Batley family and local history

An Explanation

Writing of Batley could be said to follow in a family tradition, for my three times great uncle, Michael Sheard was the author of "Records of the Parish of Batley", published in 1894, but still a standard work. "From Village to Town" by my great grandfather, Isaac Binns, is a slighter work, but one which yet gives much insight into how people lived in a period of dramatic change

My father, Brian Eley, in his later years, was assembling a body of material, part genealogy, part scrapbook,on his Batley ancestry. Much focussed on the BLACKBURNS and the family business founded by his great-grandfather John Blackburn at the Old Mill in Batley, but there was also material on the SHEARDS and others. His intention was to compile a record of interest to family members, but also a resource for local libraries. Sadly this was never finished, and since he suffered from Alzheimer's disease these papers became confused, whilst cuttings were not dated and have had to be re-sourced.

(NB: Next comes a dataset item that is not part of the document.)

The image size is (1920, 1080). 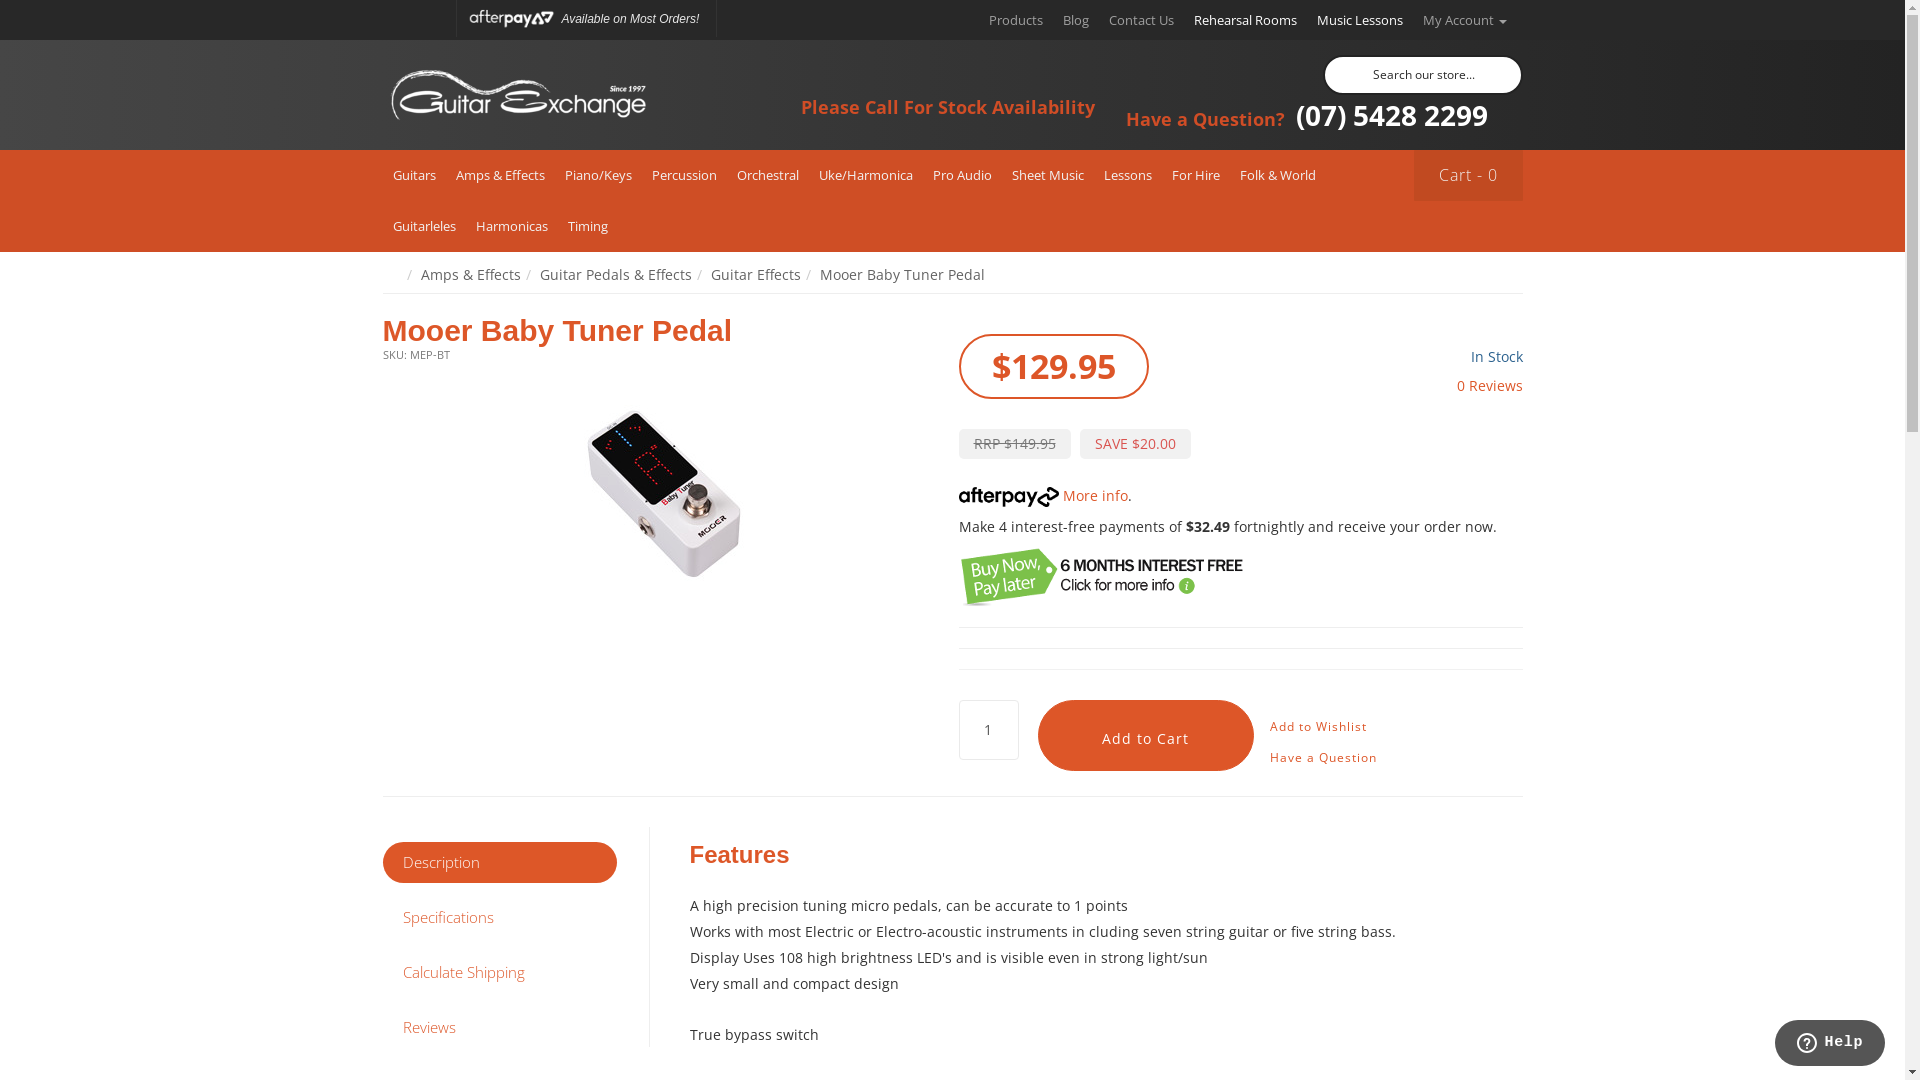 What do you see at coordinates (596, 174) in the screenshot?
I see `'Piano/Keys'` at bounding box center [596, 174].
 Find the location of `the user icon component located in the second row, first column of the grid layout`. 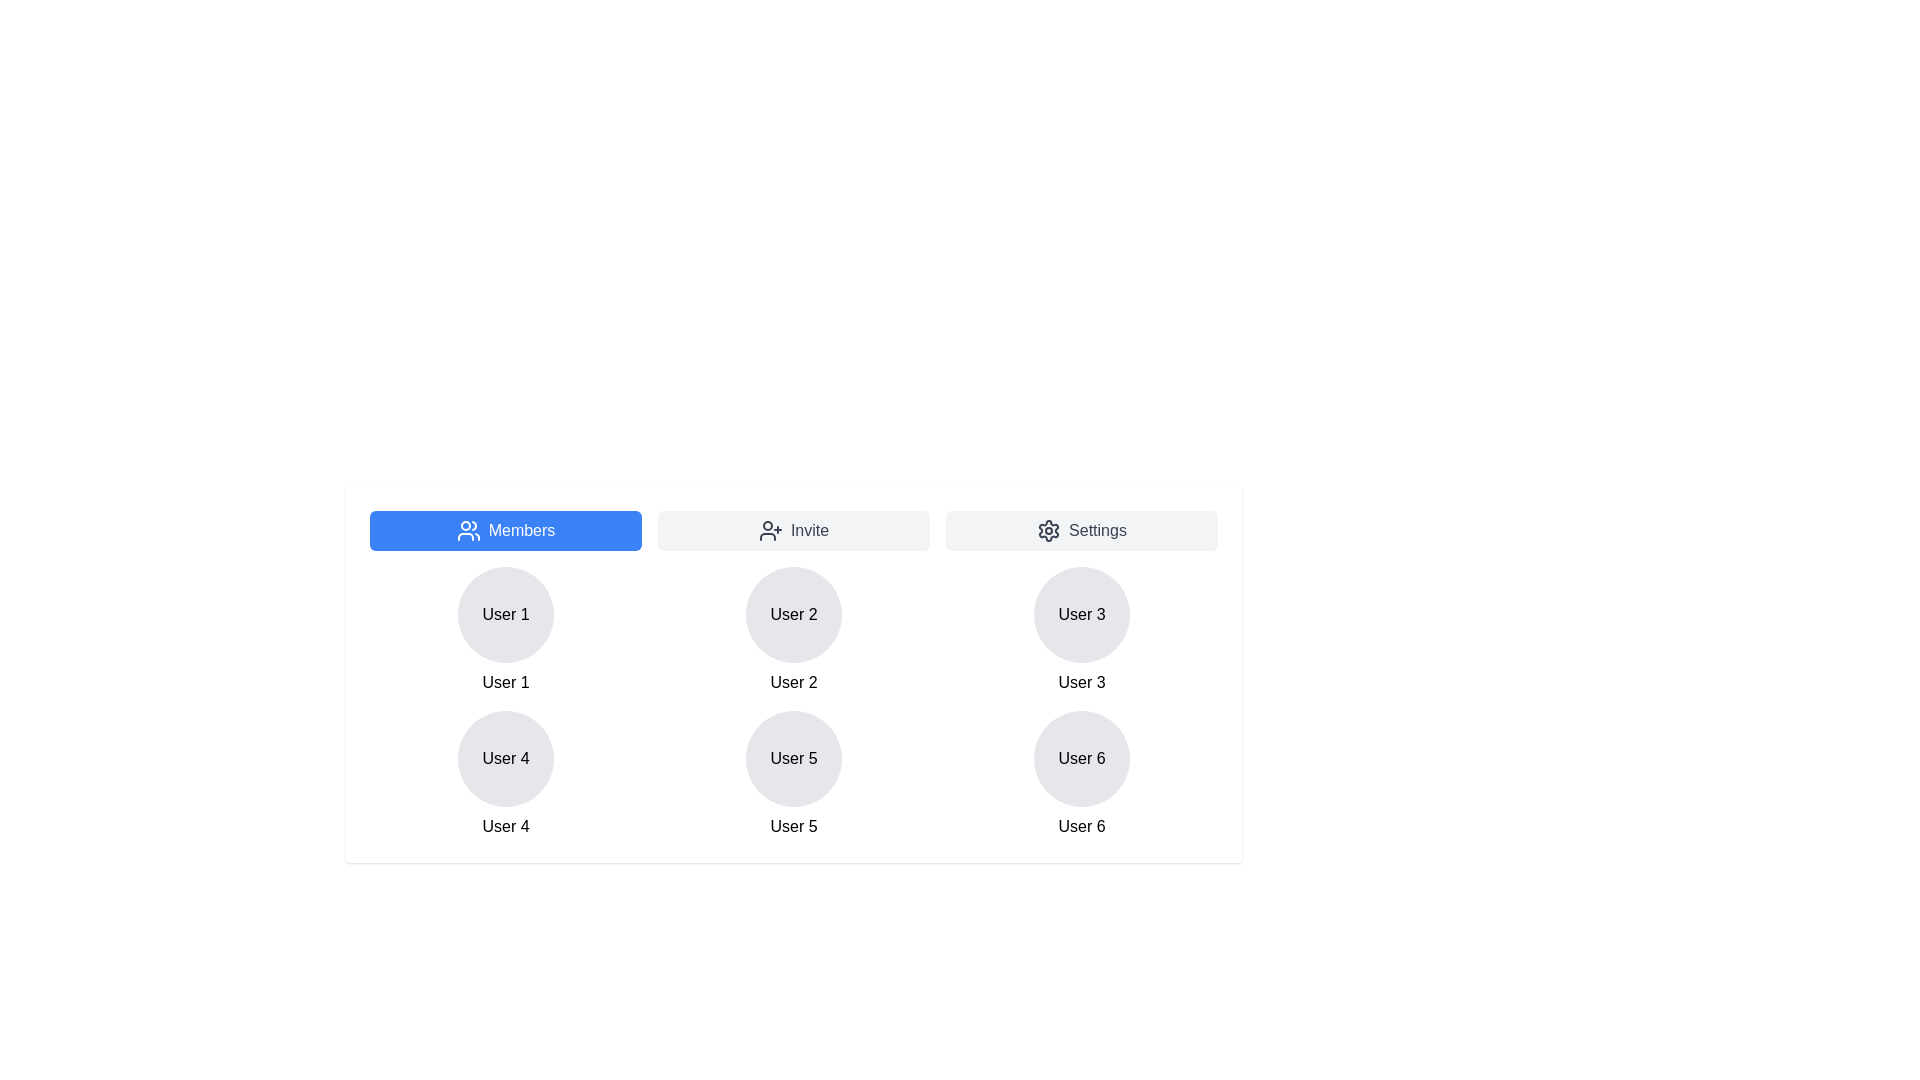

However, when in Mirfield then, in trying to sort these papers, I began myself to explore material in libraries. On my mother's side I had a tree sketched out by my uncle, William Senior in his youth which provided a basis, and when looking for my father's ancestors I would find references to hers as well, so the whole grew into a much broader study of my family history, with an emphasis on Batley, and which might be useful to others in the spirit of my father's intentions. Work on Sheards and Blackburns and that network of families with whom they were associated in the woollen industry and the shoddy trade was where my researches began, and has been seen particularly through the years of building this as a memorial to my father who started it, and wished to make a contribution to Batley himself

My paternal grandfather, Norman Eley, though from Derbyshire, was a Batley Doctor. My maternal grandfather Arthur Senior, the son of weavers, came to Batley from Skelmanthorpe as a baby. Educated at Batley Parish Church School, he continued there as monitor, pupil teacher and assistant master. Returning as Headmaster, he was well known in Batley. On both parents' maternal lines the Batley roots are strong, and reach back through the centuries. Many were in the textile trade, so this, the early mills, and the development of the Shoddy trade, that wool recycling process which brought Batley fame, have been at the core of my researches. Other occupations included farmers, shopkeepers, teachers, and masons who must have played a part in building Batley. Some held Parish or Civic office,or achieved material success, and often these are the best documented, but that is not to forget the many relatives among the ranks of humbler workers, working long hours even as children as bobbin winders, piecers twisting together yarns for spinners, and rag sorters.

This has been an interest I have pursued for over a dozen busy years, and looking to have more time in future, I plan to consolidate and further develop these researches. With a lack of close relatives in the immediate area now, it is an interest which provides a pretext for visits and contacts there and a continued feeling of linkage. Having started in an amateur and self-taught fashion, I am now a member of the Society of Genealogists and several Yorkshire Family History Societies, on the committee of the London Group of the Yorkshire Family History Societies, and have an Advanced Certificate in Family History.